**Task prompt**
Give back exactly the lines from the "Where should I" line to the final line of the records, and only those, minus any pictures.

**Data for analysis**
------------------------------------------------
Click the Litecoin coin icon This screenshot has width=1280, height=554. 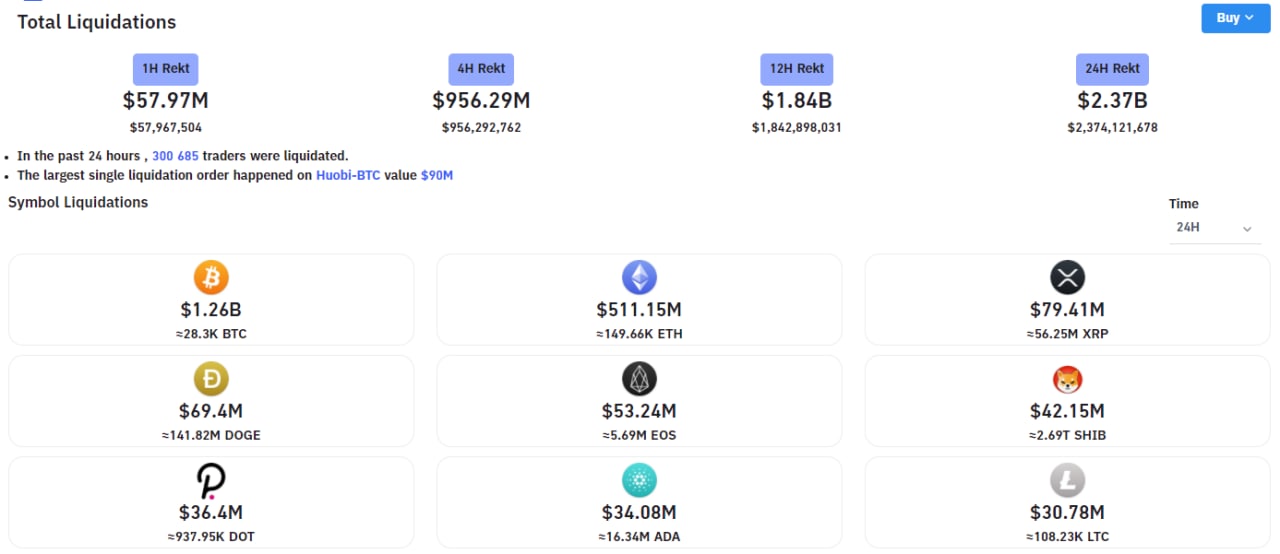click(x=1067, y=480)
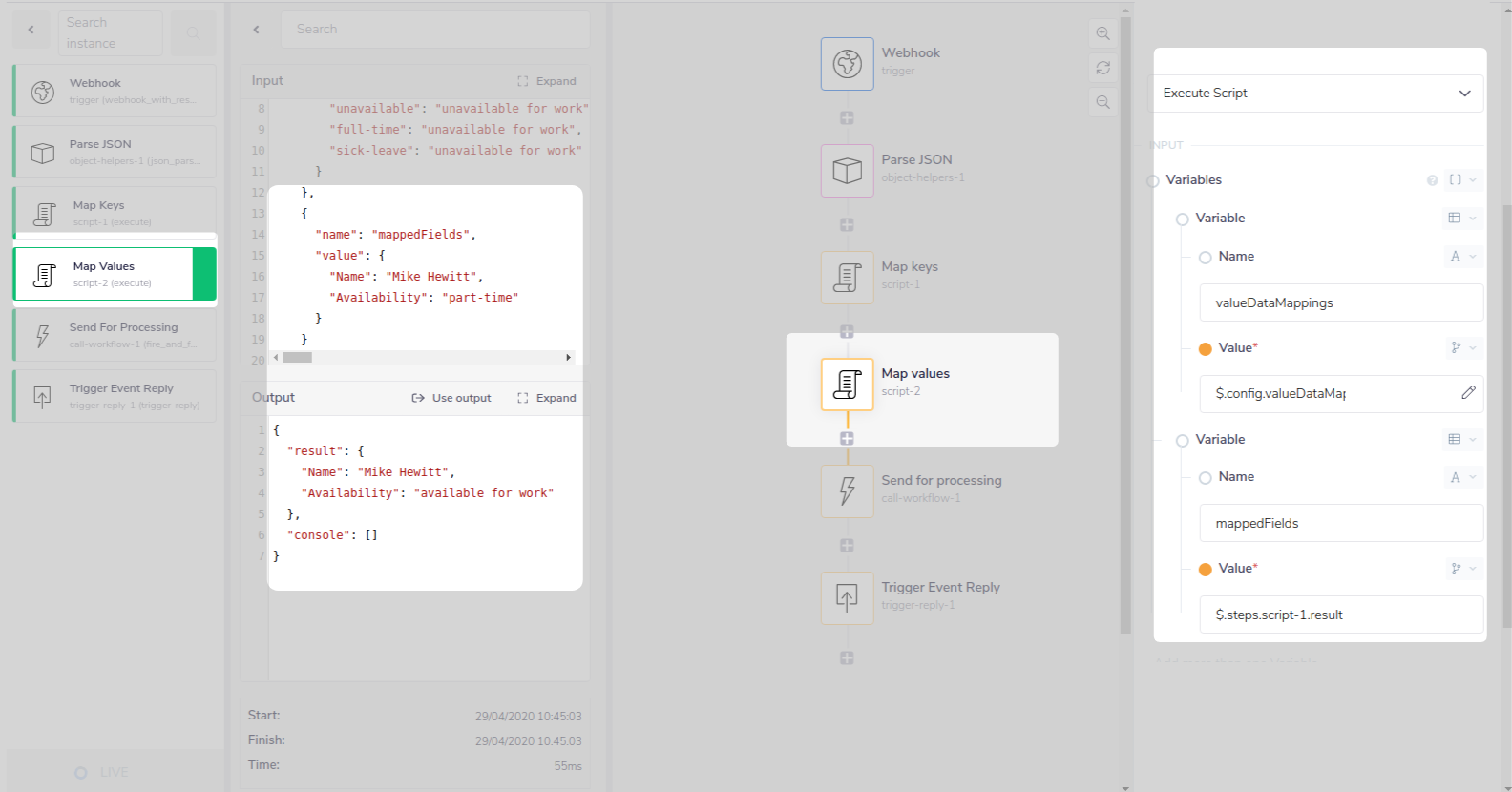Click the zoom out magnifier icon
This screenshot has width=1512, height=792.
(1102, 102)
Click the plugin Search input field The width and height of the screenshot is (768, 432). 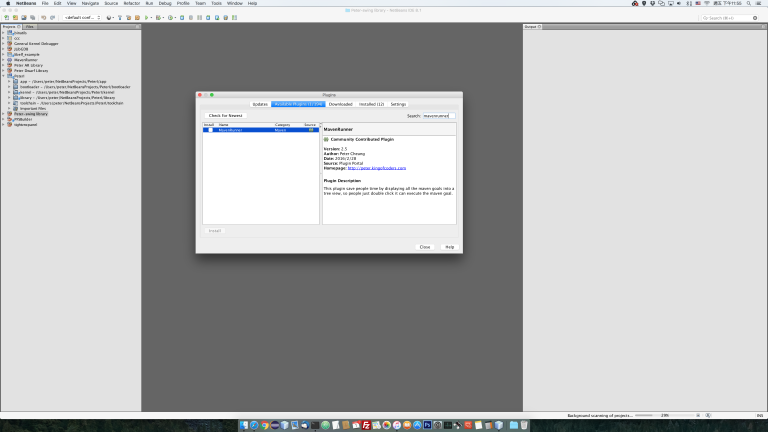point(439,116)
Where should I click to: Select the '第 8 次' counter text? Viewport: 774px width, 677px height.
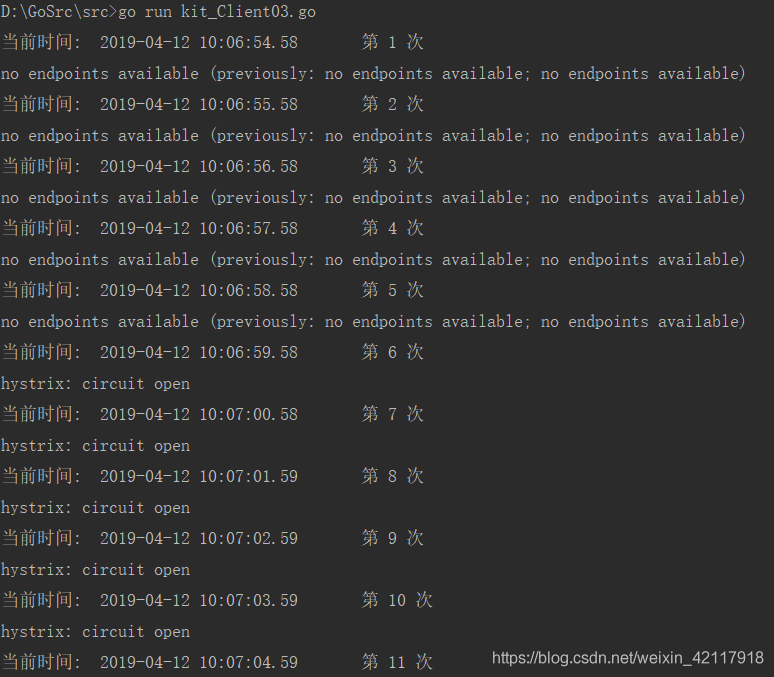[392, 476]
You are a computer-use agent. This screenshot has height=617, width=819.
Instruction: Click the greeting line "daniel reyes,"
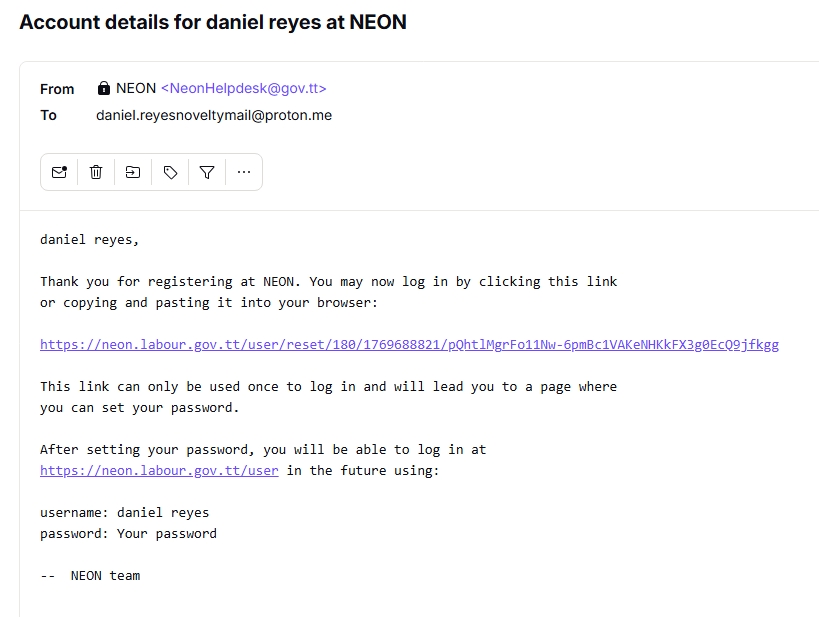pyautogui.click(x=90, y=240)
------------------------------------------------
**Problem solution**
Where should I click to: Select the '第 8 次' counter text? Viewport: 774px width, 677px height.
[392, 476]
You are a computer-use agent. This screenshot has height=617, width=819.
Instruction: Click the greeting line "daniel reyes,"
pyautogui.click(x=90, y=240)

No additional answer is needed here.